Let's start off with our most popular example, Matt Stonie. Formerly dubbing himself 'the Megatoad', Stonie, a slight, long-haired emo fan, is the current number one-ranked competitive eater in the world, yanking the crown from the head of now-world number two Joey Chestnut. But the eating contests are the least interesting part of Stonie's oeuvre. They just have him gnawing at and swallowing one type of food among a bunch of people who are almost certainly not going to beat him. That's because Stonie's food intake is prodigious.
Below is one of the first videos of Stonie's that I ever watched. It's the Michael Phelps 12k+ calorie diet challenge, in which Matt eats the equivalent daily meal for Olympic champion swimmer Michael Phelps in under an hour. The meal includes, but is not limited to, a pizza, two trays of pasta, sandwiches, oatmeal, Rockstar energy drinks, and omelettes. It's a phenomenon.
As Matt states in the video description, the idea came from another and more popular user, Furious Pete. Pete is a kind of competitive eating bodybuilding YouTube personality. And in the comments sections of both of their videos, a wild battle occurs.
People who watch YouTube videos of people eating get bizarrely territorial about who they think is the best. Commenters will have 48-message chain arguments with each other about who is more proficient at eating things the quickest. Both have fan boys willing to defend to the death their favourite channel. It's quite the scene.
But away from the boyish fracas of Stonie and Pete's fan-born rivalry sits Yuka Kinoshita. A sweet-faced Japanese woman, Yuka has garnered close to a million subscribers for her home made challenges. The difference is that speed is not the order of the day with Yuka, as she gradually introduces her meal and eats all 10,000 calories of it in her own time. I was shocked when I found Yuka, as I thought I knew all of the big dogs on the YouTube gluttony circuit, but judging by the comments on her videos she has an almost exclusively Asian audience. It's nice to see kanji characters under her videos, instead of what I was expected, grossly sexual tidbits from unimaginably horrible swine-like American men. Hopefully it isn't just full of Japanese guys doing the same. My fingers are firmly crossed.

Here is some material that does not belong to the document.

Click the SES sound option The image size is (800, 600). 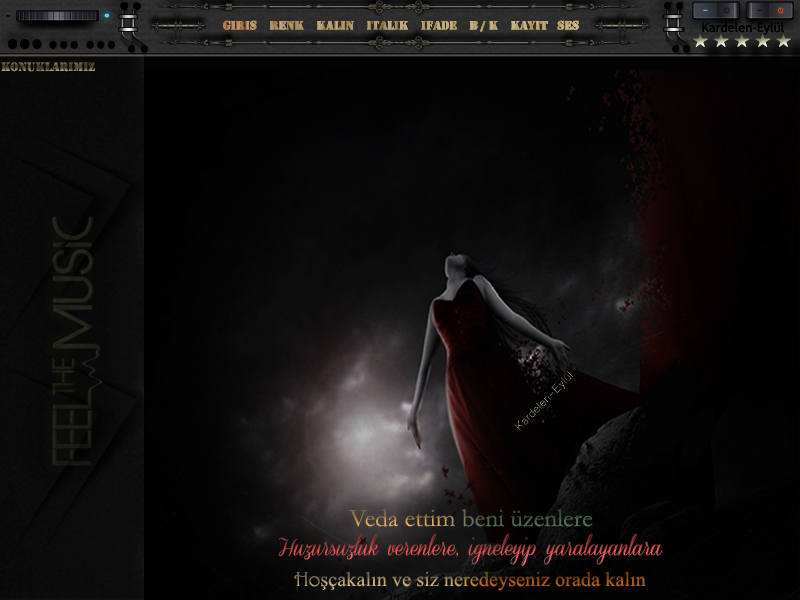568,25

American men aren't all bad, though. And to round off this food special I want to tell you about one of my very favourites. Randy Santel has, at time of writing, won over 280 restaurant-based food challenges across the world. He sold a load of his possessions and quit his job to travel around America and Europe doing, and defeating, every single challenge he can find, sometimes two in a day.
Though his subscriber count only sits at just under 200,000, it doesn't reflect his effort. One reason people keep coming back is the repetition. Much like Jolie Olie of CustomGrow420, Santel has an intro which he sticks to:
This is Randy Santel.
With Atlas & Zeus Promotions,
And proud owner of Food Challenges.com.
You find yourself incapable of not mouthing along to these sweet words. And then the challenge begins. This former roofing contractor from St. Louis, Missouri, sat in a café in the arse-end of Ireland somewhere alongside a bloke called Taz. It is phenomenally strange. But Randy carries it through sheer charisma; the politeness of his determination, his manner of eating - which is extremely clean and tidy considering - his pre-game hat swivelling. Everything about him and what he does is draws a smiling respect from you. 'There goes that crazy motherfucker Randy,' you think, 'I would love to buy him a drink and watch him eat a king-sized burrito in under ten minutes.'
It's hard to really pinpoint what it is about Randy that is so remarkably personable. To me, it's his total lack of bravado. This is a former American football player (college, at least) who turned to body building to lose weight, and did so with results so remarkable that he won a competition to be an extra on STARZ TV show Spartacus: Blood and Sand. Yet he parlays worldwide with people willing to put him up as he travels around eating. Sofa-surfing, slumming it, to achieve his goals and realise his dreams.
I don't think I have ever quite seen, in this modern age, someone with such a quietly confident level of sheer willpower and determination. He is like a legendary GI, on the banks of the Omaha beach, running full pelt, expressionless, at a turret. Thanks to YouTube I'm able to track the progress of someone truly worthy of respect and praise. Eat on, Randy Santel. You are the last true American hero.